**Dataset entries:**
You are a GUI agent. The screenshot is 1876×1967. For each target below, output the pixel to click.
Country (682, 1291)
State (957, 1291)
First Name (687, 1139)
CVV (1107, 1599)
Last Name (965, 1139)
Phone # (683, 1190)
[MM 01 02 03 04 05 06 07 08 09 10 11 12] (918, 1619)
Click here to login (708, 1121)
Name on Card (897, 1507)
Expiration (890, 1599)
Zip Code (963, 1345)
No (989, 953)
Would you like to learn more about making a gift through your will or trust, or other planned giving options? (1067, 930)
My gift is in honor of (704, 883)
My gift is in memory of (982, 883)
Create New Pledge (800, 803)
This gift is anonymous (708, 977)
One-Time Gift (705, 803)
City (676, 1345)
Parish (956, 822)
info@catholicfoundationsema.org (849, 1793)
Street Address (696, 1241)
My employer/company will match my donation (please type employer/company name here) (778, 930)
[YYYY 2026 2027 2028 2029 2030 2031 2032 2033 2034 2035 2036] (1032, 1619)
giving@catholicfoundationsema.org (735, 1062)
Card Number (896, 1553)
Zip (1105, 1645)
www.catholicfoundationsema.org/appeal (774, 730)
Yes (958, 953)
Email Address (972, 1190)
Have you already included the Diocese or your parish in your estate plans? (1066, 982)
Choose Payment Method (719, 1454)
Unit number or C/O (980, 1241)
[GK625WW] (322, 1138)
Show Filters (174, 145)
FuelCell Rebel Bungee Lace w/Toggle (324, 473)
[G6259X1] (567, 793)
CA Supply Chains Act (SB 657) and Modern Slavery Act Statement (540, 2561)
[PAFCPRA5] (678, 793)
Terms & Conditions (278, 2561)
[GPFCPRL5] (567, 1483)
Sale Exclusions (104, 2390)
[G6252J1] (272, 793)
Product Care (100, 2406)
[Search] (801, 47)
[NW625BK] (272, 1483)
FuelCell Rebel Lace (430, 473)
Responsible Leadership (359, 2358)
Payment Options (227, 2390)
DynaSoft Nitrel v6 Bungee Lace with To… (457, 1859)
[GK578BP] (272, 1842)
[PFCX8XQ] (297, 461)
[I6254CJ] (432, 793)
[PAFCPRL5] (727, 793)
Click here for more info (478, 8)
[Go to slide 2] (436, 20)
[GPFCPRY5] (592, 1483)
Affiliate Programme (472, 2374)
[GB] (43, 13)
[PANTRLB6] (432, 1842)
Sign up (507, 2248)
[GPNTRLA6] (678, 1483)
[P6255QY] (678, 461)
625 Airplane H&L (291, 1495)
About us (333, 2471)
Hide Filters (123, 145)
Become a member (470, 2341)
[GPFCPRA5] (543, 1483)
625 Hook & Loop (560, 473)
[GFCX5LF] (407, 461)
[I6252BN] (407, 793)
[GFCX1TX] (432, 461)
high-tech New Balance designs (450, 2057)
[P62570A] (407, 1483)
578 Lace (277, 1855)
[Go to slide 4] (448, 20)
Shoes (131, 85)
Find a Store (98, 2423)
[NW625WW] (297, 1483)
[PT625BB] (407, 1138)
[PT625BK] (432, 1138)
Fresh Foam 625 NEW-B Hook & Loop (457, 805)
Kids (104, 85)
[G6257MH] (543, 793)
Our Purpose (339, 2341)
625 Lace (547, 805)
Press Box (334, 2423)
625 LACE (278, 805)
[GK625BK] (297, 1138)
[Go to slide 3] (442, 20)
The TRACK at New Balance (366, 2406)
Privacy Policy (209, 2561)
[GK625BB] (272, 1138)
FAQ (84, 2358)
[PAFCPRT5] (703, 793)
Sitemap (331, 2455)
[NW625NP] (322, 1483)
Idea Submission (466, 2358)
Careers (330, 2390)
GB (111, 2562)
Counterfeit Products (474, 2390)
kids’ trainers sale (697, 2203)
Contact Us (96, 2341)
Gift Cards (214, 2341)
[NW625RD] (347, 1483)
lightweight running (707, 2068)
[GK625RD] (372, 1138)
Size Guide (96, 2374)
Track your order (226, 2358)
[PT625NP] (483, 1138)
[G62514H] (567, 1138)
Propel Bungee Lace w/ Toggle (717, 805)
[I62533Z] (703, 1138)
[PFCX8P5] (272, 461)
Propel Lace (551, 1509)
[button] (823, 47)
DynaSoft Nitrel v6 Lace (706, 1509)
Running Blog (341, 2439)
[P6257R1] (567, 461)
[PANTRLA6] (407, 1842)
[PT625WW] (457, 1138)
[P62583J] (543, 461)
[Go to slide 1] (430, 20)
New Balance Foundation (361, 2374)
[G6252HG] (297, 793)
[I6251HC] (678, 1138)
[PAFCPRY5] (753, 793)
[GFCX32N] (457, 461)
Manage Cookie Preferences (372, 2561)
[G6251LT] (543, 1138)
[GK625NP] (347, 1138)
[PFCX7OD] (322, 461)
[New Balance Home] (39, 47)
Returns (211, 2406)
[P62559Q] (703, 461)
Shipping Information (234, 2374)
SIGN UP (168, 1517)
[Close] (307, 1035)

**Task instructions:** Would you retype the lines above from the one with "[PAFCPRT5] (703, 793)" down to the one with "Propel Bungee Lace w/ Toggle (717, 805)", word for word, both ends included and no other lines?

**Solution to this problem:**
[PAFCPRT5] (703, 793)
Sitemap (331, 2455)
[NW625NP] (322, 1483)
Idea Submission (466, 2358)
Careers (330, 2390)
GB (111, 2562)
Counterfeit Products (474, 2390)
kids’ trainers sale (697, 2203)
Contact Us (96, 2341)
Gift Cards (214, 2341)
[NW625RD] (347, 1483)
lightweight running (707, 2068)
[GK625RD] (372, 1138)
Size Guide (96, 2374)
Track your order (226, 2358)
[PT625NP] (483, 1138)
[G62514H] (567, 1138)
Propel Bungee Lace w/ Toggle (717, 805)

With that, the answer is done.